• _EXERCISE INSTRUCTIONS_: The lines needed are those from the start of the records through the line holding "הדברה בבת ים (88, 1012)", each copied exactly.

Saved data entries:
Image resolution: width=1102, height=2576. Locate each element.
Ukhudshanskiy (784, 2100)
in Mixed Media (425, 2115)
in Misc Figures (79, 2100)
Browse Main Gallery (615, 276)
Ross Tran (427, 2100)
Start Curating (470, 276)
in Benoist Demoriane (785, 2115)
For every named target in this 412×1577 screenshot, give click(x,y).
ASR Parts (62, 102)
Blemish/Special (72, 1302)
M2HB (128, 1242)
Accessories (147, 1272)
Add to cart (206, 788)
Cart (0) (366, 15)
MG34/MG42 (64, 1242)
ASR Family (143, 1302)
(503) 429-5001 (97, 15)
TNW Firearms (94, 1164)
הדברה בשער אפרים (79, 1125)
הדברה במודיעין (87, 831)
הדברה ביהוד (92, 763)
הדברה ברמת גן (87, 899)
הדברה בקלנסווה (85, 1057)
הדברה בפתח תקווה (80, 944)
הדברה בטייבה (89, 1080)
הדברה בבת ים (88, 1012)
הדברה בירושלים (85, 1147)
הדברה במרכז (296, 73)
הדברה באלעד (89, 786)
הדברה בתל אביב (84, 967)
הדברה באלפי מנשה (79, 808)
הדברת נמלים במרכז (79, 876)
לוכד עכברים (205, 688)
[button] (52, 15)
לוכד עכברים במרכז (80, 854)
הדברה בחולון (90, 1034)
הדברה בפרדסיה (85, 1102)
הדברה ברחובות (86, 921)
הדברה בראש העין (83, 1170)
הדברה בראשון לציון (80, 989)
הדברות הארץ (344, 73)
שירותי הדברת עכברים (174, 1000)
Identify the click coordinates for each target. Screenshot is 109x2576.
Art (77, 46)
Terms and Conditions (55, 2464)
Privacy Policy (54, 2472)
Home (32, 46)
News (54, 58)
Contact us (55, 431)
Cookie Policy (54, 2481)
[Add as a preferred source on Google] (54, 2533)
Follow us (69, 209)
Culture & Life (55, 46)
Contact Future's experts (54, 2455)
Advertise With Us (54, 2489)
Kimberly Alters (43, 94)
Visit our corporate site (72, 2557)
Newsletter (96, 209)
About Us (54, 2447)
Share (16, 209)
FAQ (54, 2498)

• _COMPLETED EXERCISE_:
Image resolution: width=1102, height=2576. Locate each element.
Ukhudshanskiy (784, 2100)
in Mixed Media (425, 2115)
in Misc Figures (79, 2100)
Browse Main Gallery (615, 276)
Ross Tran (427, 2100)
Start Curating (470, 276)
in Benoist Demoriane (785, 2115)
For every named target in this 412×1577 screenshot, give click(x,y).
ASR Parts (62, 102)
Blemish/Special (72, 1302)
M2HB (128, 1242)
Accessories (147, 1272)
Add to cart (206, 788)
Cart (0) (366, 15)
MG34/MG42 (64, 1242)
ASR Family (143, 1302)
(503) 429-5001 (97, 15)
TNW Firearms (94, 1164)
הדברה בשער אפרים (79, 1125)
הדברה במודיעין (87, 831)
הדברה ביהוד (92, 763)
הדברה ברמת גן (87, 899)
הדברה בקלנסווה (85, 1057)
הדברה בפתח תקווה (80, 944)
הדברה בטייבה (89, 1080)
הדברה בבת ים (88, 1012)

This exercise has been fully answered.